▶ _Exercise brief_
Copy every line from the one that holds "You are a GUI" to the end of the records below, exactly and with nothing else, but without any pictures.

Excerpts from a dataset
════════

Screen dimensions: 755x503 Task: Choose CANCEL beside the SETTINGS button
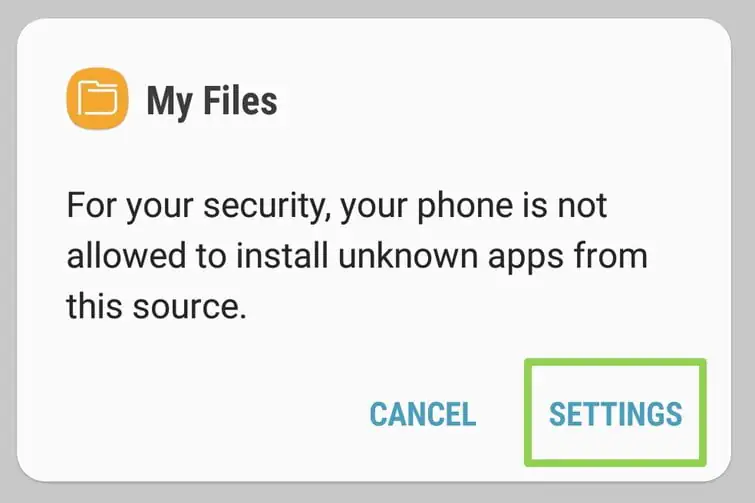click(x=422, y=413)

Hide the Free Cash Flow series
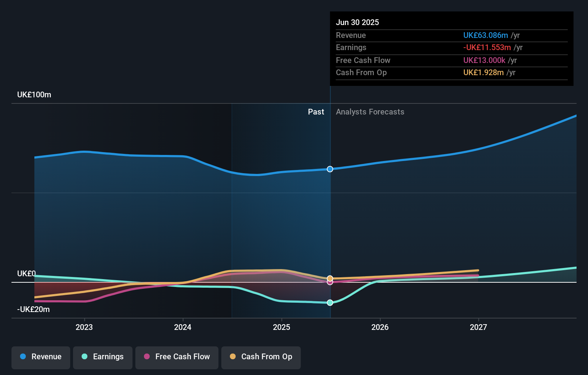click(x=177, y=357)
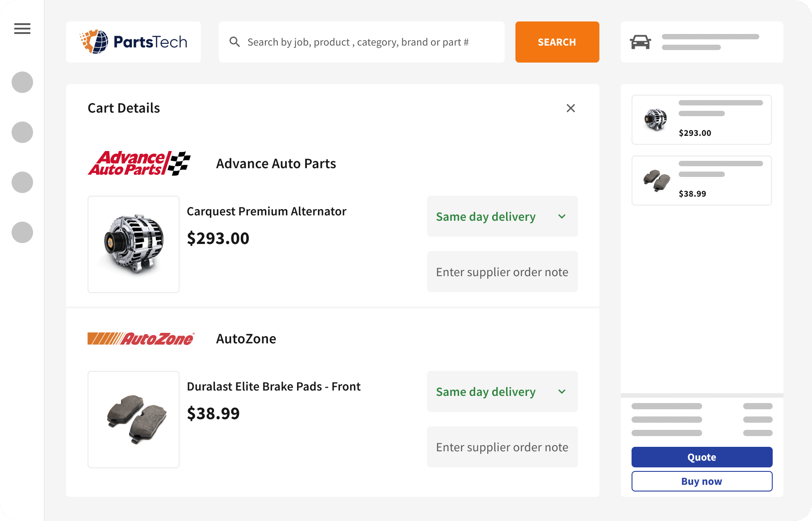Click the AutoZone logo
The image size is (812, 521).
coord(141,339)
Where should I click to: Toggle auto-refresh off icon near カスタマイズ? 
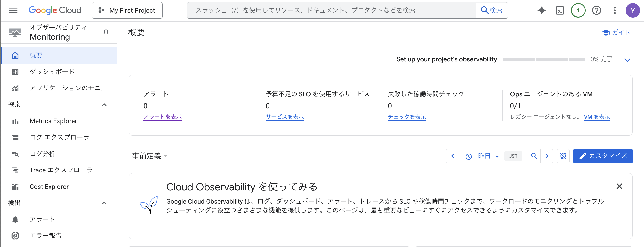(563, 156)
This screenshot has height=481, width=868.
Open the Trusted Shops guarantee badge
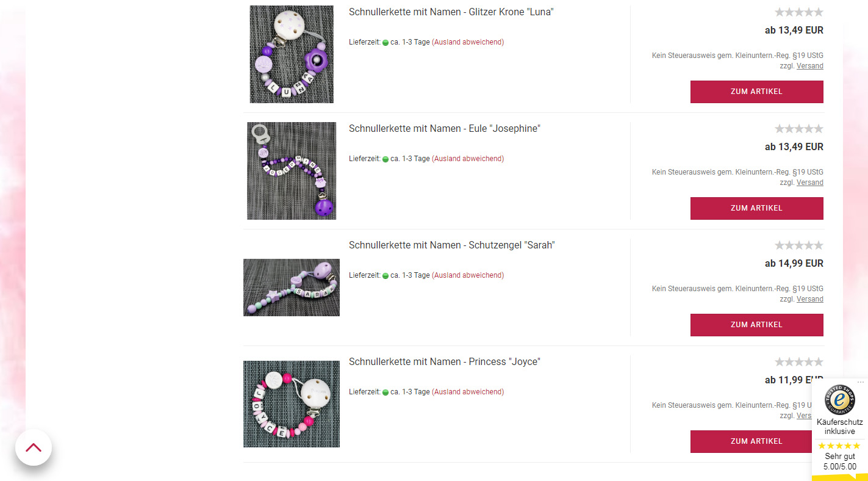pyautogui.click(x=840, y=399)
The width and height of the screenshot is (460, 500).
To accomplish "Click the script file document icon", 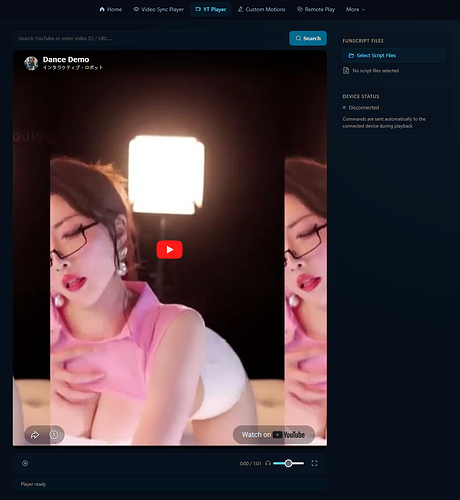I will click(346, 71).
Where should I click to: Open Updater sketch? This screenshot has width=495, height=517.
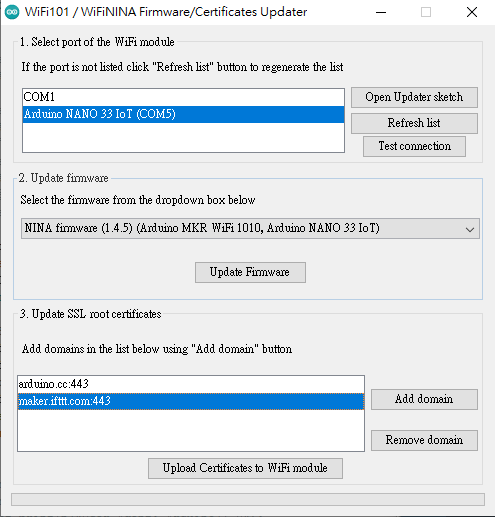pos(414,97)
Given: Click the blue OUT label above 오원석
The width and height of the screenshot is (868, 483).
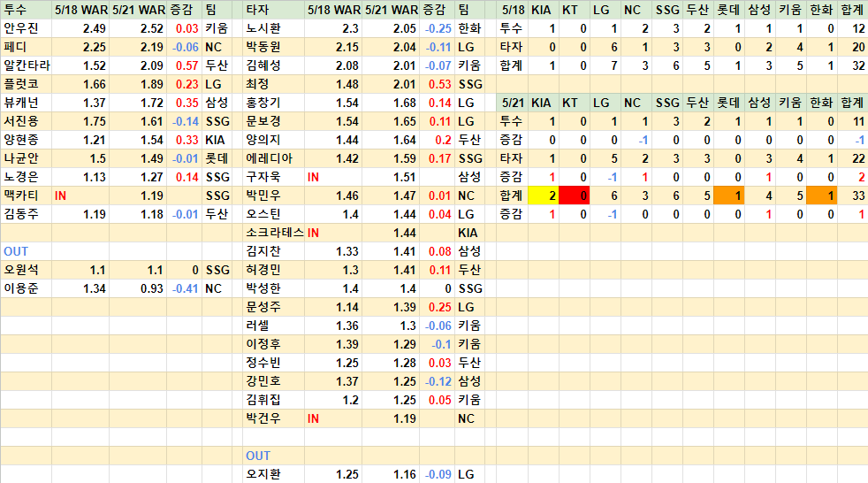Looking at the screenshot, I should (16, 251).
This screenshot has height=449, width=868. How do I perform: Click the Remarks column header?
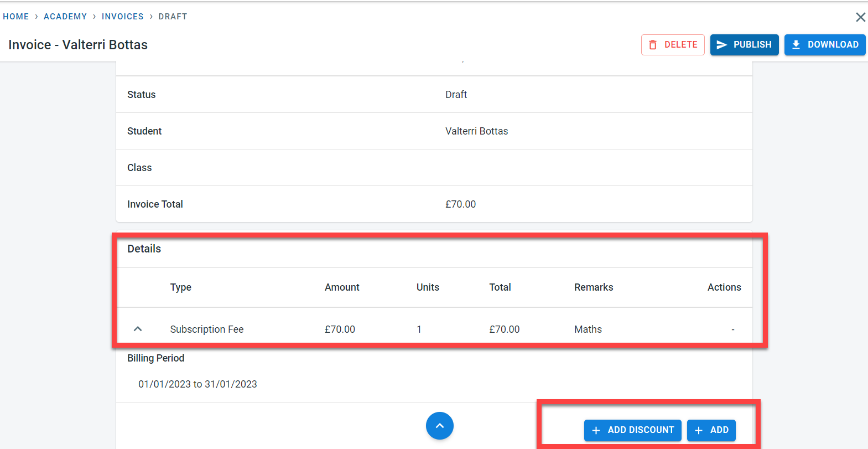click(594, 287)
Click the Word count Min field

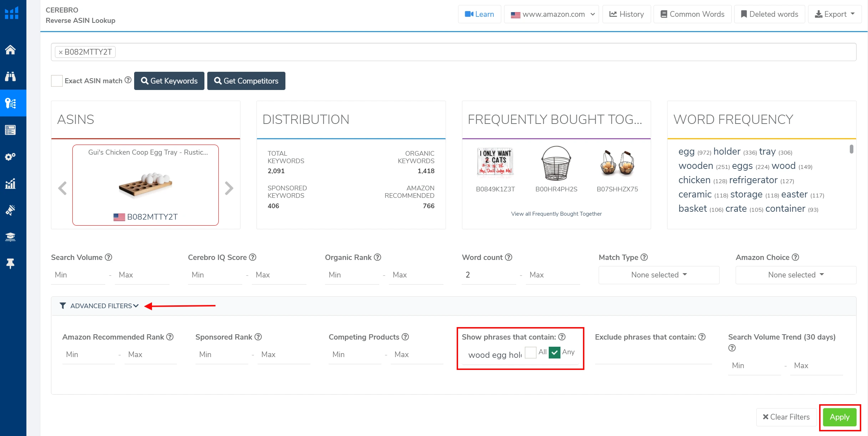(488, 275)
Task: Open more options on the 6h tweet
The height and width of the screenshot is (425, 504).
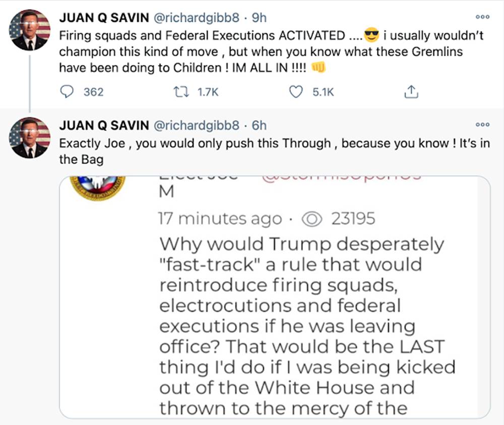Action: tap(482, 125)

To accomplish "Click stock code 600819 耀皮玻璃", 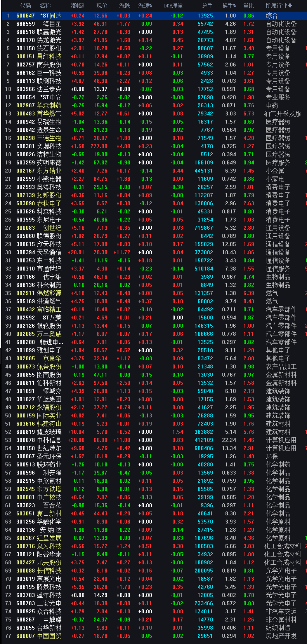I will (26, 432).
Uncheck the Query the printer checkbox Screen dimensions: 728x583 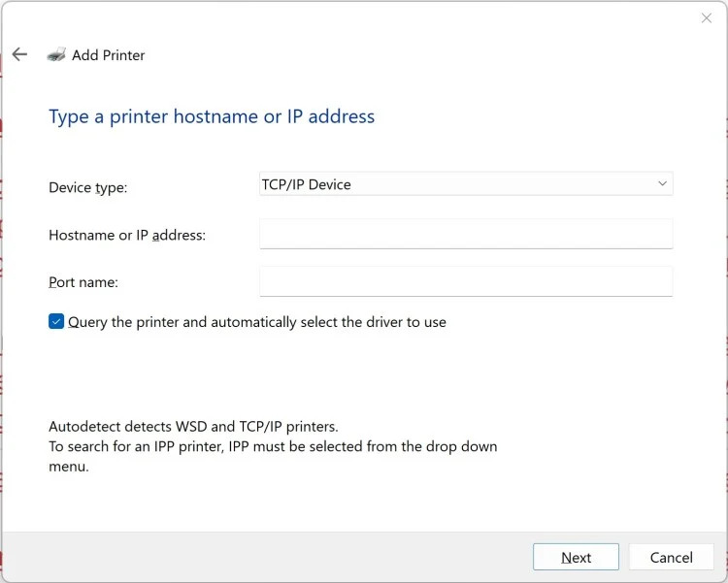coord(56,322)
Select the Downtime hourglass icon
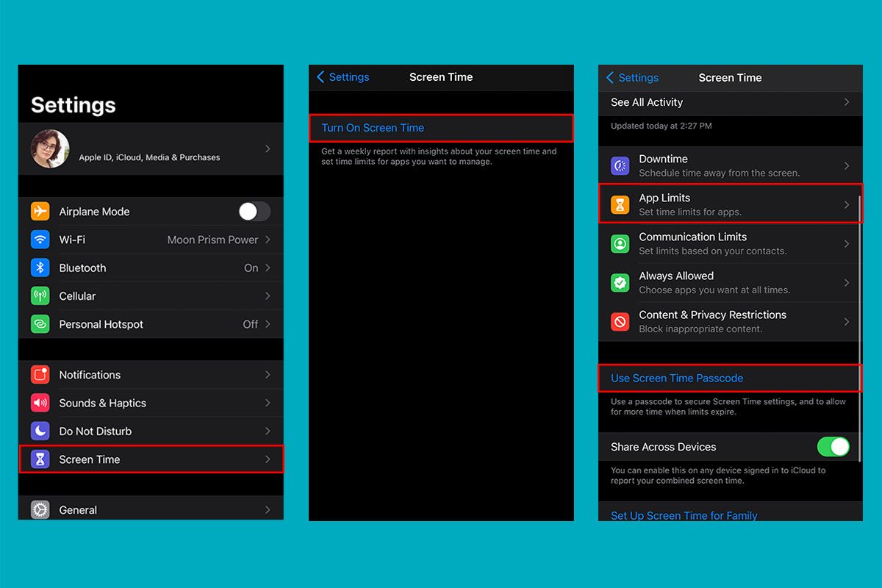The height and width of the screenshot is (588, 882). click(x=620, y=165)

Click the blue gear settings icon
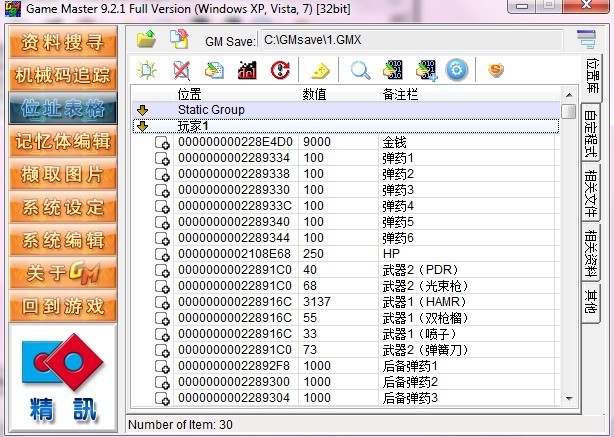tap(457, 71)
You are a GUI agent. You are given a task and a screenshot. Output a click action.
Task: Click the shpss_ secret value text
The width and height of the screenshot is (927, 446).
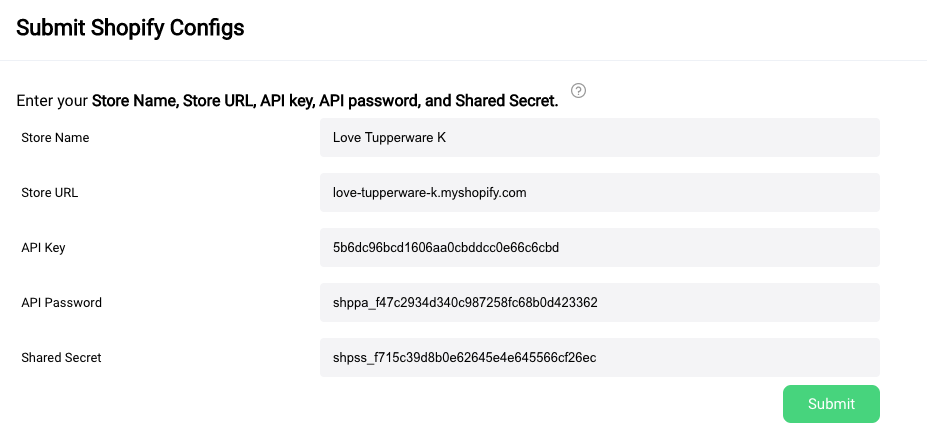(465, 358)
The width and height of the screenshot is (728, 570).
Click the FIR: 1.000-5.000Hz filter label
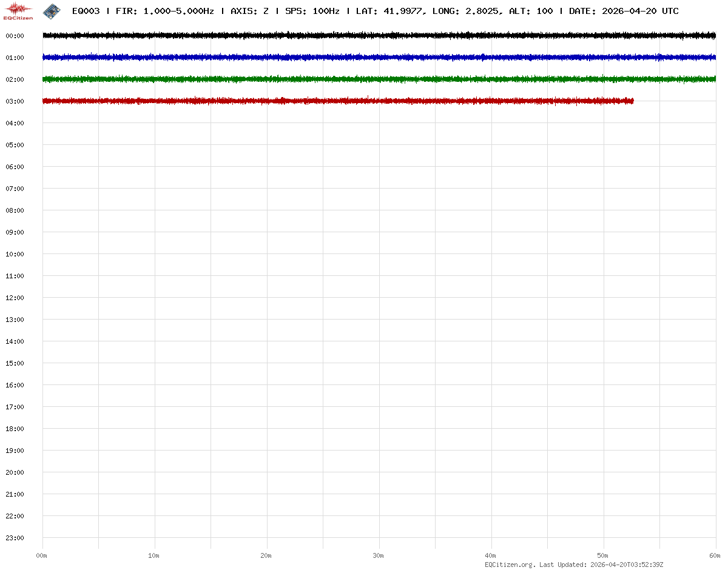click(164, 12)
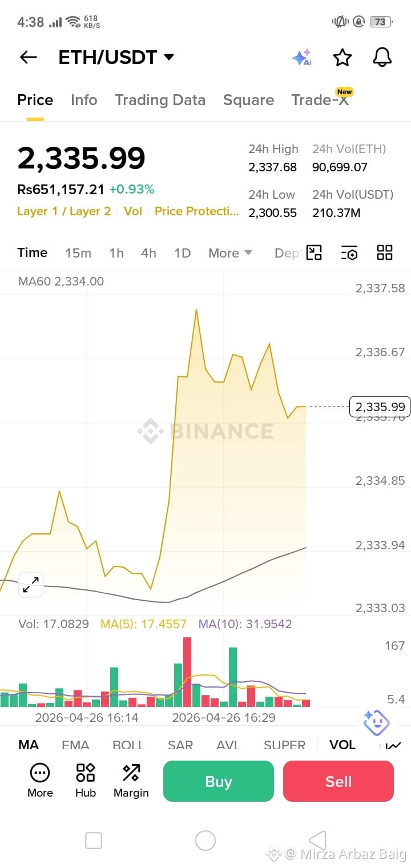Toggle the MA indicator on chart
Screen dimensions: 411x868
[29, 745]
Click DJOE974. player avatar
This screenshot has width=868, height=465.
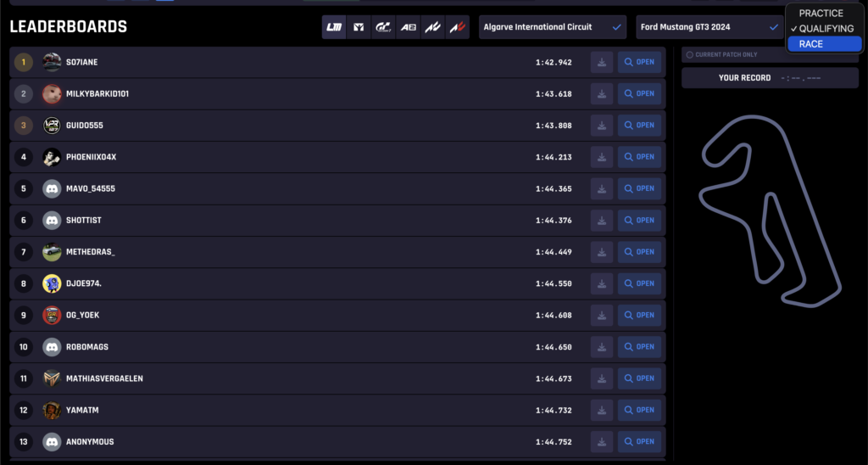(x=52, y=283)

════════

▶ _Expected answer_
You are a GUI agent. You are given a task and a screenshot. Output a click action.
Task: Click the shpss_ secret value text
The width and height of the screenshot is (927, 446).
(465, 358)
The width and height of the screenshot is (728, 570).
Click the FIR: 1.000-5.000Hz filter label
click(164, 12)
Toggle the MA indicator on chart
Screen dimensions: 411x868
[29, 745]
Click DJOE974. player avatar
This screenshot has width=868, height=465.
(x=52, y=283)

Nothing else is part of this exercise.